Há coisa de um mês, M.I.A. foi censurada um pouco por toda a parte – youtube incluído – porque fez um vídeo supostamente muito violento. Nele, pessoas ruivas (ginger, como são conhecidas nos países anglo-saxónicos e vítimas de quase xenofobia) eram violentadas de todas as formas, dando a entender que acabavam mortas. Ou pelo menos em muito mau estado.

Fazendo um contraponto com o novo vídeo dos Porcupine Tree (visível aqui: http://www.roadrunnerrecords.co.uk/porcupinetree/bonnie/), onde é que nós já vimos isto? Em todos os trabalhos do Adam Jones para os Tool, talvez?

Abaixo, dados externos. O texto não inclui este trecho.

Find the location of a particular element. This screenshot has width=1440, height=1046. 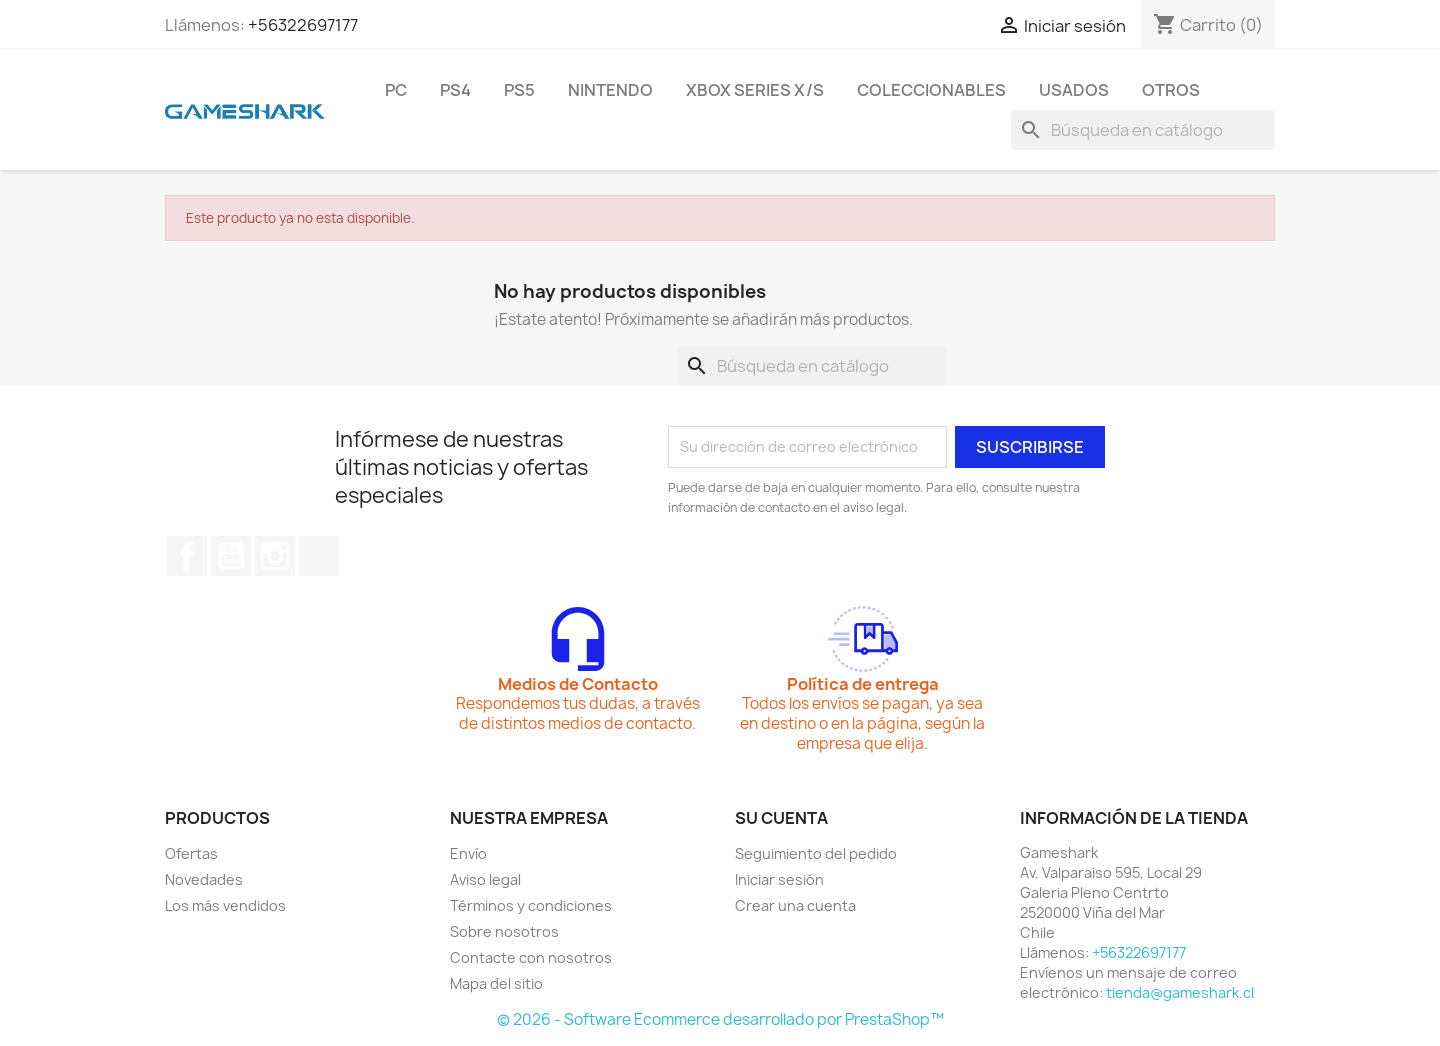

Los más vendidos is located at coordinates (225, 905).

Só quero chegar a um ponto com duas propostas tão distintas: será que ainda existem bons clipes? Ou será que o excesso imagético e de informação no nosso mundo está a levar a que apenas pontos extremos e chocantes sirvam para prender a atenção do espectador? Ou então, a reciclar obras e coisas que admiramos, em vez de tentar conceitos e abordagens diferentes para a coisa.

Os 15 minutos de fama que o Warhol previu há uns anos já se esgotaram. Todos nós podemos tê-los facilmente. Será que a imagem em movimento vai regredir até ao ponto de perder impacto e deixar de fazer sentido? Ou haverá uma forma de se mudar e restabelecer o poder de um bom video clip, de uma boa instalação, em que o choque ainda é choque e o belo é belo, sem ambos serem banais ou produtos reciclados?

PS – fritanço das cinco da tarde, depois de ver um vídeo da Katy Perry a anunciar que as pessoas podem fazer-lhe perguntas através do youtube. Lá se vai a ideia de que aqueles que admiramos são inatingíveis, intocáveis, o que seja. E eu gostava dessa ideia.